United States

Former lawmaker arrested for backing fake candidate in South Florida senate race

(The Center Square) – A former Florida state senator has been arrested and is facing multiple charges for his involvement in orchestrating a third-party candidate’s “spoiler” campaign that Democrats say skewered November’s results in at least one South Florida senate district.

Former Sen. Frank Artiles was arrested Thursday after electronics were seized during a Wednesday raid by Miami-Dade County corruption task force agents.

According to WPLG Local 10, Artiles was taken to Turner Guilford Knight Correctional Center where he awaits arraignment on multiple election-related charges.

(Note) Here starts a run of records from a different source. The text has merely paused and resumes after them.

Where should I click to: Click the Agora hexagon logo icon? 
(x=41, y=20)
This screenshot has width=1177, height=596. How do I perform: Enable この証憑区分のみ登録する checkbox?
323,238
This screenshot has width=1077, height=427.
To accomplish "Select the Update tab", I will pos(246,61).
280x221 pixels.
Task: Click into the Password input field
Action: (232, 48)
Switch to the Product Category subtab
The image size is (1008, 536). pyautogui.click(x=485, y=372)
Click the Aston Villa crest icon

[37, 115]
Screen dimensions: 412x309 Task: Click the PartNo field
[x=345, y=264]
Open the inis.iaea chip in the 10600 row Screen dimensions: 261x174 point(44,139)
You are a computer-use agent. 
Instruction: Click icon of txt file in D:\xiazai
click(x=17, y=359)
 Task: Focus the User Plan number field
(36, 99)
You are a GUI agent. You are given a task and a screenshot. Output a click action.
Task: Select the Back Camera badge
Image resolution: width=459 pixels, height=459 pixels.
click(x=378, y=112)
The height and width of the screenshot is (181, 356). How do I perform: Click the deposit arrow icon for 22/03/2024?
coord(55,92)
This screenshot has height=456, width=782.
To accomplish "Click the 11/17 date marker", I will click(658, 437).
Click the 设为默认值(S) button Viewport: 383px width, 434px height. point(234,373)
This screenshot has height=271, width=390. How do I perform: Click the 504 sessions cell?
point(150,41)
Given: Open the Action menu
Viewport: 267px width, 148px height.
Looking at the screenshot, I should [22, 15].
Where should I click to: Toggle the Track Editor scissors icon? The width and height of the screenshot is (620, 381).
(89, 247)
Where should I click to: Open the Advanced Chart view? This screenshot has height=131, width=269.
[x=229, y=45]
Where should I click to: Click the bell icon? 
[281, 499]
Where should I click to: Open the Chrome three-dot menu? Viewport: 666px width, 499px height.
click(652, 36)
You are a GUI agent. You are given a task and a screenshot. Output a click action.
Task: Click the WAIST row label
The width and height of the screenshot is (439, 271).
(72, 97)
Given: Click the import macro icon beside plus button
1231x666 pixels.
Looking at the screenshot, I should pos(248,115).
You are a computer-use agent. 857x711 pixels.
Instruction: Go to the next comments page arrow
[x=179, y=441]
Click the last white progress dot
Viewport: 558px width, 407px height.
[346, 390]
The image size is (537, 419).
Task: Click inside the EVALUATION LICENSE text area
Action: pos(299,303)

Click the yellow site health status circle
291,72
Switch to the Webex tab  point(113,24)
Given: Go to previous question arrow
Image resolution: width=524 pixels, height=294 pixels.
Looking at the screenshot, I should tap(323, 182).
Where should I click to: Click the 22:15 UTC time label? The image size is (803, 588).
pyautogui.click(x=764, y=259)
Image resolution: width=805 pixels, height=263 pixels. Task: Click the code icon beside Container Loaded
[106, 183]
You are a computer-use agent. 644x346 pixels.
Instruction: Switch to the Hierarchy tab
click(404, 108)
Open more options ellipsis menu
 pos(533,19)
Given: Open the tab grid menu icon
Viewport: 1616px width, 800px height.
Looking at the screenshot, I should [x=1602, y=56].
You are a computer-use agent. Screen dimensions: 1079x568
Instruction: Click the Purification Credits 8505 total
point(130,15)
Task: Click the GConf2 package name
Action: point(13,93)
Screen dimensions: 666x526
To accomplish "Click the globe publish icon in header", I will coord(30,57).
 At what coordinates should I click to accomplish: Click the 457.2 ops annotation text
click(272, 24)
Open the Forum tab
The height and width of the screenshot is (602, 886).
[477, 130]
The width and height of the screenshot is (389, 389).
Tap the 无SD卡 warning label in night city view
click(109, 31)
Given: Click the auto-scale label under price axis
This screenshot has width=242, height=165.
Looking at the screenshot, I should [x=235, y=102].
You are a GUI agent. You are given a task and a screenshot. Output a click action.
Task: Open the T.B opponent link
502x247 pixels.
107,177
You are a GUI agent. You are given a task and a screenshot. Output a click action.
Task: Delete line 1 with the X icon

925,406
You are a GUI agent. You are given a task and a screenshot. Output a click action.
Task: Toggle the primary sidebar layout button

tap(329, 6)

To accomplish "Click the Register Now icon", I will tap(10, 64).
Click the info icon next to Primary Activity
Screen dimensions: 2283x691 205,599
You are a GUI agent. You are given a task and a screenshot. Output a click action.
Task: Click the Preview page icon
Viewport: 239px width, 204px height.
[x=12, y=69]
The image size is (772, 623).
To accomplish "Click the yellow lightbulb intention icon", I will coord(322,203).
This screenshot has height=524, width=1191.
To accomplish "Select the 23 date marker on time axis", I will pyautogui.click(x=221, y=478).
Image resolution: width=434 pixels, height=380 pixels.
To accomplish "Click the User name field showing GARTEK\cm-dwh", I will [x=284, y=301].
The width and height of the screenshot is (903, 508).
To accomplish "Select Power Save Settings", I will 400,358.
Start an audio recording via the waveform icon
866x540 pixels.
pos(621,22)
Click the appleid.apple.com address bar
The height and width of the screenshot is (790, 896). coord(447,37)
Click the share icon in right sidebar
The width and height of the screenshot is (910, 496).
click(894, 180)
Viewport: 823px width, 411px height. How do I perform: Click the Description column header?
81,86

Those charges include making excessive campaign contributions, “conspiracy” to make multiple campaign contributions over the limit and a “false swearing in connection with voting or elections.”

While recruiting third-party or no party affiliation (NPA) candidates is not new and, under Florida’s campaign financing rules, not necessarily illegal, the Miami-Dade State Attorney Office has been probing an NPA candidates’ 2020 campaign in Senate District (SD) 37.

In the Miami-Dade County SD 37 race, NPA candidate Alex Rodriguez received 6,300 out of 215,000 ballots cast in a runoff won by 32 votes by Sen. Ileana Garcia, who unseated incumbent Democratic José Javier Rodríguez.

Alex Rodriguez, 55, didn’t live in SD 37 and ran a shadow campaign — no website, candidate forums, fundraising — while sharing his Democratic opponent’s surname and the exact name as the baseball Hall-of-Famer and Miami celebrity.

Before the Nov. 3 vote, mailers from a group called ‘Proclivity’ touting Rodriguez flooded SD 37 without any coordination from the candidate, Rodriguez told numerous media outlets before hiring an attorney and going silent.

NPA candidate Celso Alfonso also benefitted from ‘Proclivity’ mailer-blitzes in the SD 39 race won by Rep. Ana Maria Rodriguez, R-Doral, who defeated Rep. Javier Fernandez, D-South Miami.

Between those races and several others, Proclivity spent $550,000 on mail campaigns backing NPA candidates.

After the election, the Miami-Dade State Attorney’s Office launched an investigation into Alex Rodriguez’s candidacy, specifically in reference to candidate oath and financial-disclosure forms he filed with the Florida Division of Elections (DOE).

Garcia has denied involvement in comments to reporters on Wednesday and Thursday.

“I can’t attest, I can’t say, and I can’t answer for someone I don’t know and for something that I haven’t done,” Garcia said. “I am not the focal point of this.”

Artiles served in the Florida House from 2010-16 when he was elected to the Senate.

He was forced to resign in 2017 after using a racial slur and other derogatory language directed at Black lawmakers while at the Governor’s Club in Tallahassee. The former Republican lawmaker is accused of setting up the Proclivity campaign for Rodriguez in SD 37 with no charges relating to SD 39.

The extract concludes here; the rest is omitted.